RECORD SET »
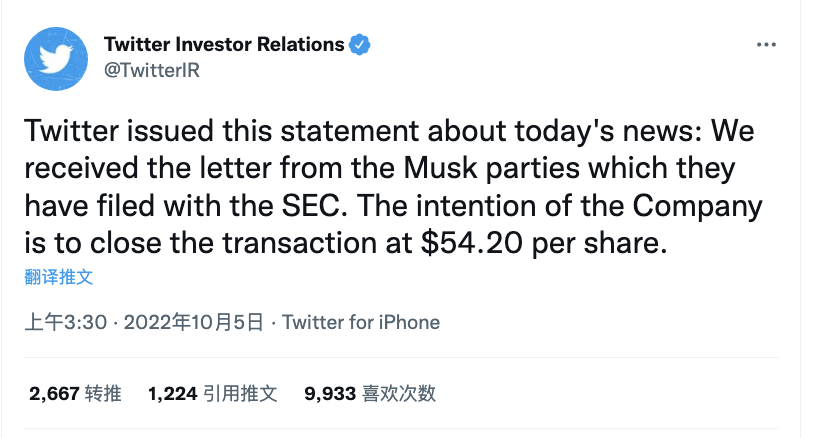View the 2,667 转推 retweets list
Viewport: 830px width, 438px height.
(x=75, y=394)
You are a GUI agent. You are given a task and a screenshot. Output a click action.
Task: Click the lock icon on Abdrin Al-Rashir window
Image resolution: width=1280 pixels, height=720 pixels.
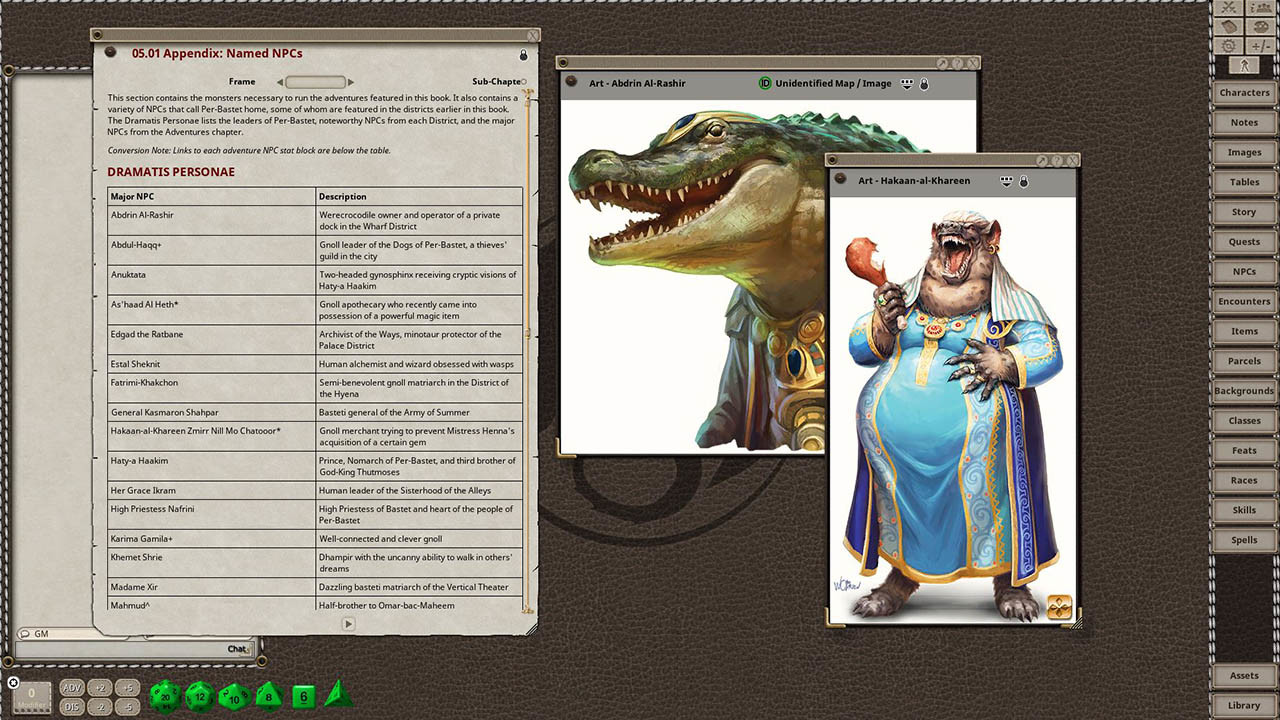click(923, 84)
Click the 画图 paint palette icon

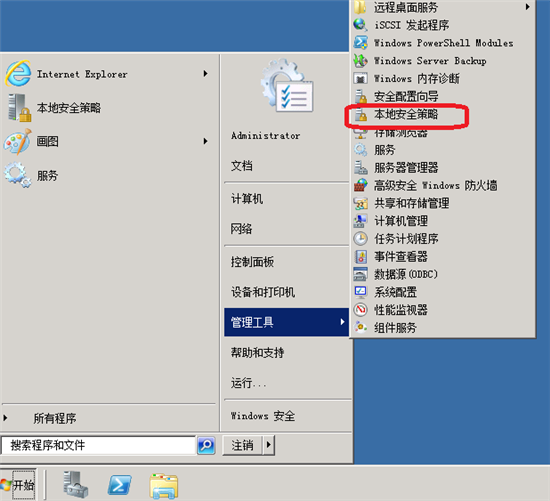pos(18,142)
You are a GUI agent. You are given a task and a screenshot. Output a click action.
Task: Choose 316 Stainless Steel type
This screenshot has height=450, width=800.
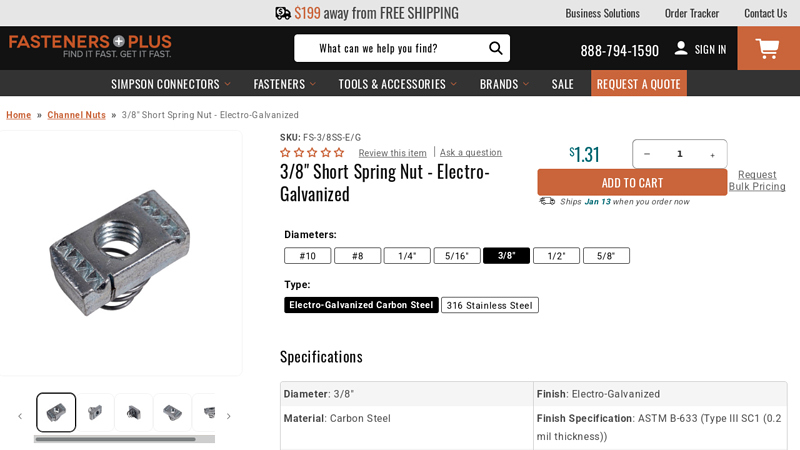[x=489, y=305]
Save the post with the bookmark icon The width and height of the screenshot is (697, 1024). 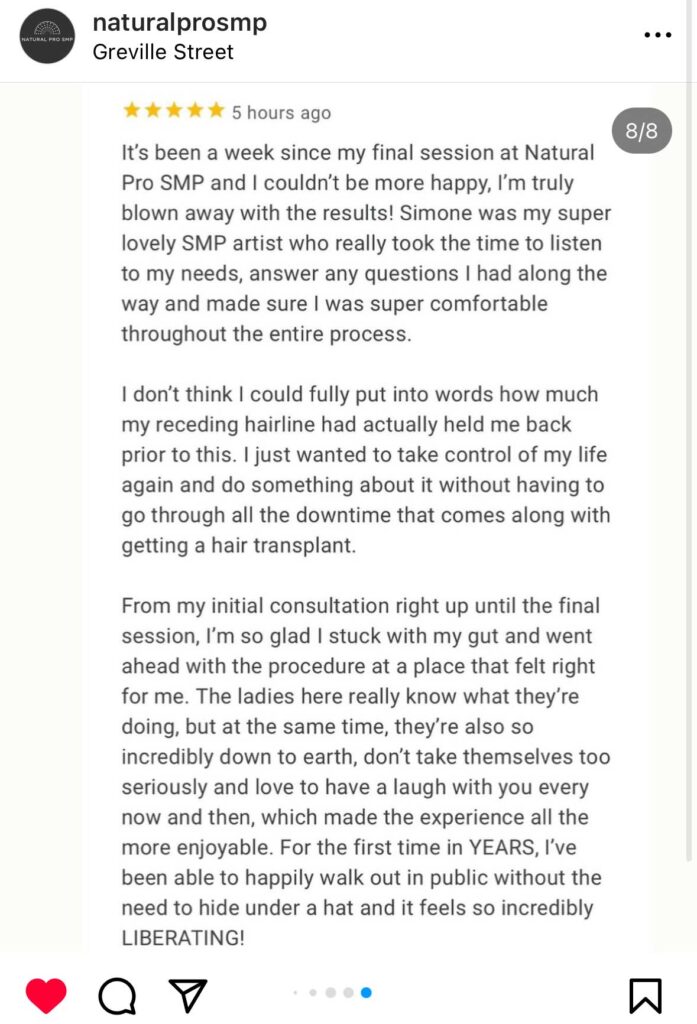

WHAT TO DO » Make an exact copy of the lines from the one holding "Image resolution: width=1280" through the end of the material, both ends included, and keep the pictures out of it.

RESULT »
Image resolution: width=1280 pixels, height=720 pixels.
click(923, 84)
Click the 画图 paint palette icon

pos(18,142)
You are a GUI agent. You are given a task and a screenshot. Output a click action.
Task: Choose 316 Stainless Steel type
This screenshot has height=450, width=800.
[x=489, y=305]
Save the post with the bookmark icon The width and height of the screenshot is (697, 1024). 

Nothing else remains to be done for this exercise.